I presume you're doing this to learn, so I hope you don't mind a hint.
I'd start by stepping through your algorithm on a number that fails. Does this show you where the error is?
You need to recode so that your code finds all the prime numbers of a given number, instead of just calculating for the prime numbers 2,3, and 5. In other words, your code can only work with the number you are calculating is a prime number or is a multiple of 2, 3, or 5. But 7, 11, 13, 17, 19 are also prime numbers--so your code should simply work by finding all factors of a particular number and return the largest factor that is not further divisible.
Really, this is very slow for all but the smallest numbers (below, say, 100,000). Try finding just the prime factors of the number:
#include <cmath>
void addfactor(int n) {
printf ("%d\n", n);
}
int main()
{
int d;
int s;
int c = 1234567;
while (!(c&1)) {
addfactor(2);
c >>= 1;
}
while (c%3 == 0) {
addfactor(3);
c /= 3;
}
s = (int)sqrt(c + 0.5);
for (d = 5; d <= s;) {
while (c % d == 0) {
addfactor(d);
c /= d;
s = (int)sqrt(c + 0.5);
}
d += 2;
while (c % d == 0) {
addfactor(d);
c /= d;
s = (int)sqrt(c + 0.5);
}
d += 4;
}
if (c > 1)
addfactor(c);
return 0;
}
where addfactor is some kind of macro that adds the factor to a list of prime factors. Once you have these, you can construct a list of all the factors of the number.
This is dramatically faster than the other code snippets posted here. For a random input like 10597959011, my code would take something like 2000 bit operations plus 1000 more to re-constitute the divisors, while the others would take billions of operations. It's the difference between 'instant' and a minute in that case.

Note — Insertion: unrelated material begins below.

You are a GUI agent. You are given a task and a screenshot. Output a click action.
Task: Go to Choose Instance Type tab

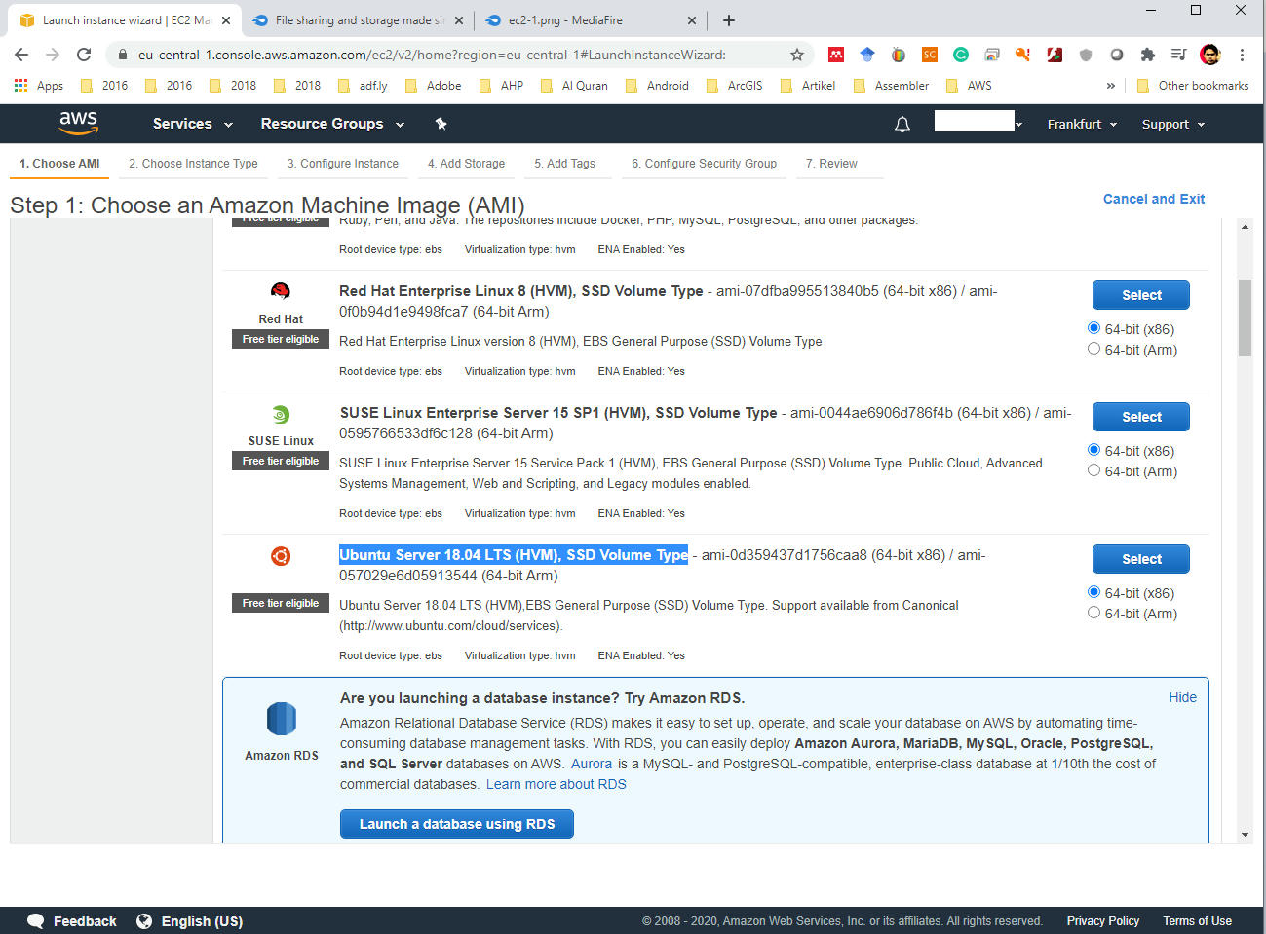pyautogui.click(x=193, y=164)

Simplification to dcp's answer(in an iterative way):
#include <stdio.h>
void factorize_and_print(unsigned long number) {
unsigned long factor;
for(factor = 2; number > 1; factor++) {
while(number % factor == 0) {
number = number / factor;
printf("%lu\n",factor);
}
}
}
/* example main */
int main(int argc,char** argv) {
if(argc >= 2) {
long number = atol(argv[1]);
factorize_and_print(number);
} else {
printf("Usage: %s <number>%<number> is unsigned long", argv[0]);
}
}
Note: There is a number parsing bug here that is not getting the number in argv correctly.